"The award shows the confidence in the state of Vermont and the railroad by the Federal Department of Transportation," said Christopher Parker, executive director of the Vermont Rail Action Network, an advocacy group. Parker noted Vermont's TIGER IV grant from the U.S. Department of Transportation was given to primarily to improve freight train speeds and raise weight limits for freight, but passenger trains also eventually would benefit.
The federal funds will help pay for 19 miles of new welded rail, ties, ballast, and bridge upgrades that will raise speeds to 40 mph for freight (and 59 mph for passenger trains). The weight limit will rise from 263,000 pounds per car to 286,000 pounds. resulting in a competitive benefit for Vermont. Vermont is providing $7 million and the NECR, owned by RailAmerica, Inc., is contributing $3 million.
Said Parker, "This award checks off one of four steps needed to extend Amtrak's Vermonter to Montreal," said Parker. "Progress is happening on the other three items as well, thanks to Vermont House and Senate member] efforts and the work of the Agency of Transportation and Amtrak." St.

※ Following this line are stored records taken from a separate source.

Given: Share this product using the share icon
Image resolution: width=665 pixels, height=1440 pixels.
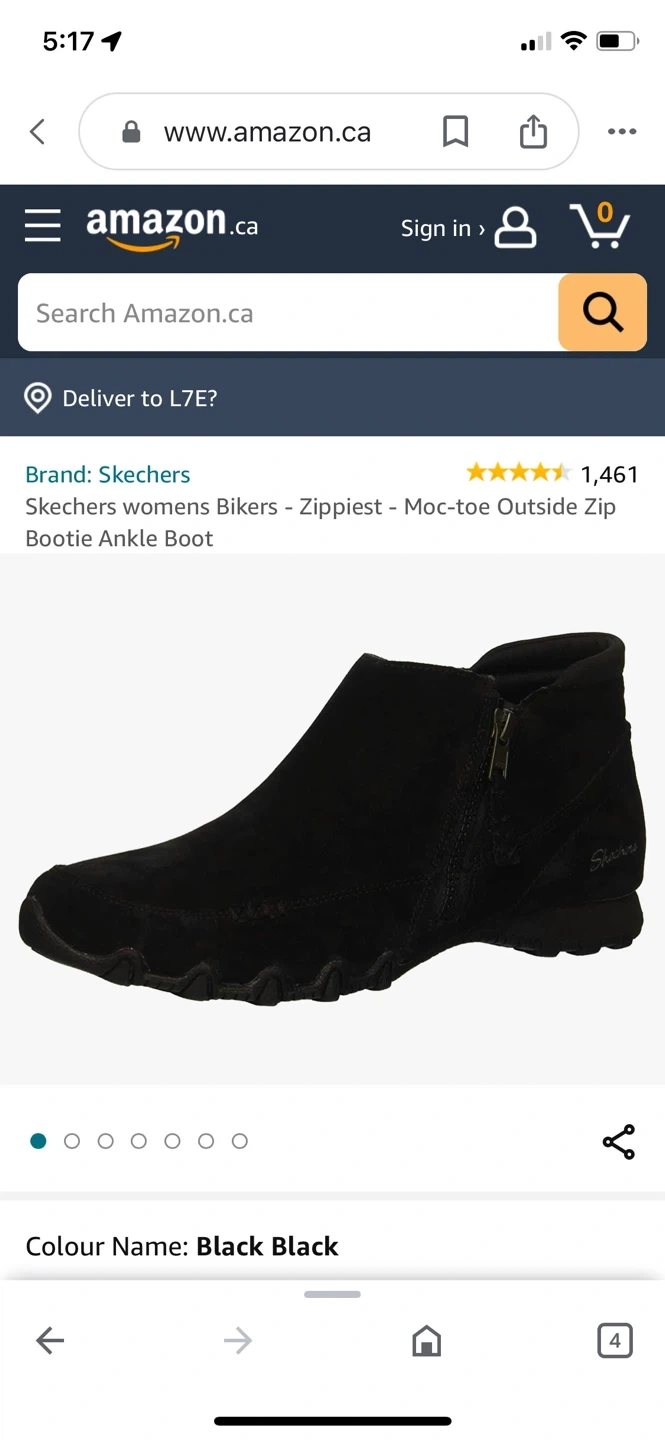Looking at the screenshot, I should (x=618, y=1142).

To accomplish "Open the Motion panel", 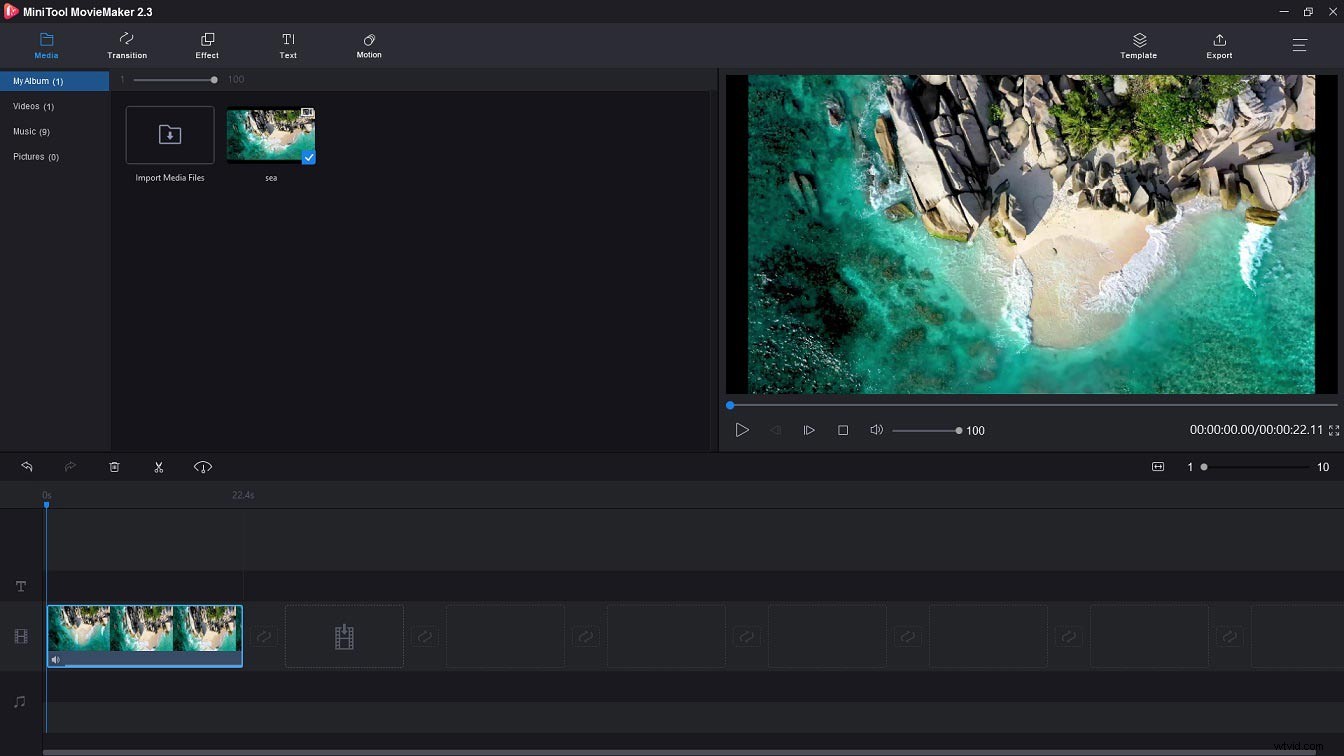I will 369,45.
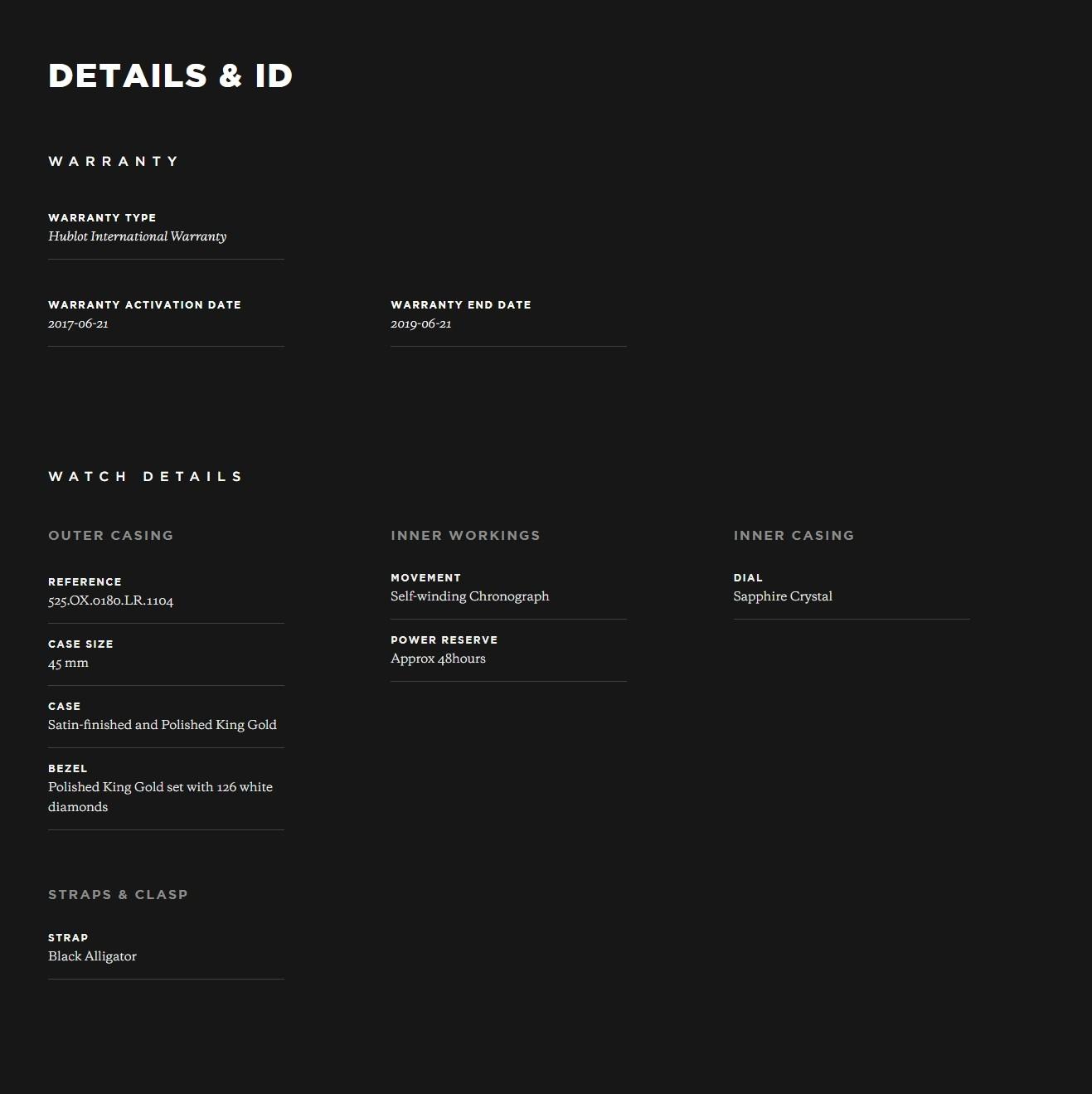Image resolution: width=1092 pixels, height=1094 pixels.
Task: Click the DETAILS & ID heading
Action: (x=171, y=75)
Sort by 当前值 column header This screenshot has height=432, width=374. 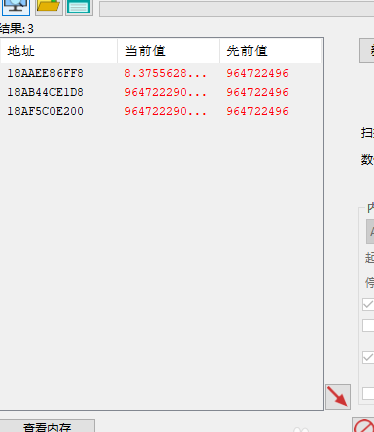click(x=168, y=51)
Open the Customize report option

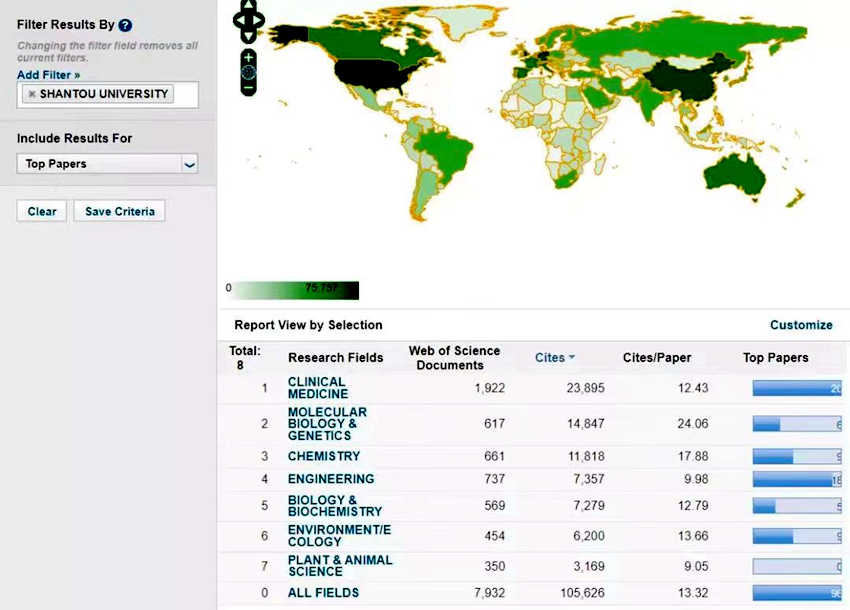click(800, 325)
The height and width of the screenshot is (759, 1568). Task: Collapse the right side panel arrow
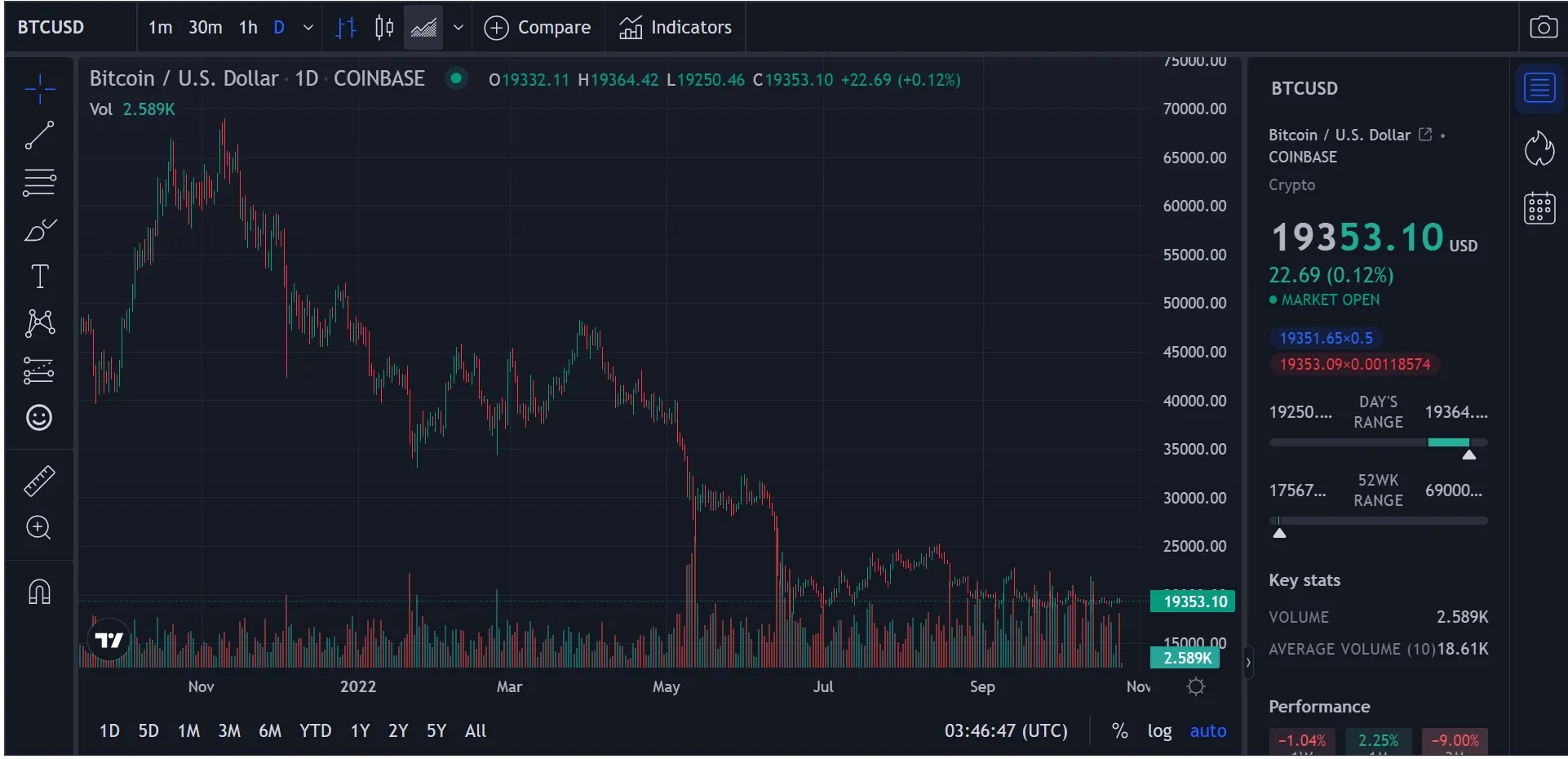coord(1247,662)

Albans, Vt., has been Amtrak's northern terminus for the Vermonter since 1995, when the Montrealer's route was cut back.
Efforts to offer a workable customs procedure involving pre-clearance in Montreal have been advanced by congressional members from both Vermont and New York State, both for Amtrak's existing Adirondack, which links the two cities via New York State, and any future extension of the Vermonter across the Canadian border to Montreal. Amtrak reportedly is working on a service plan in collaboration with the Agency of Transportation.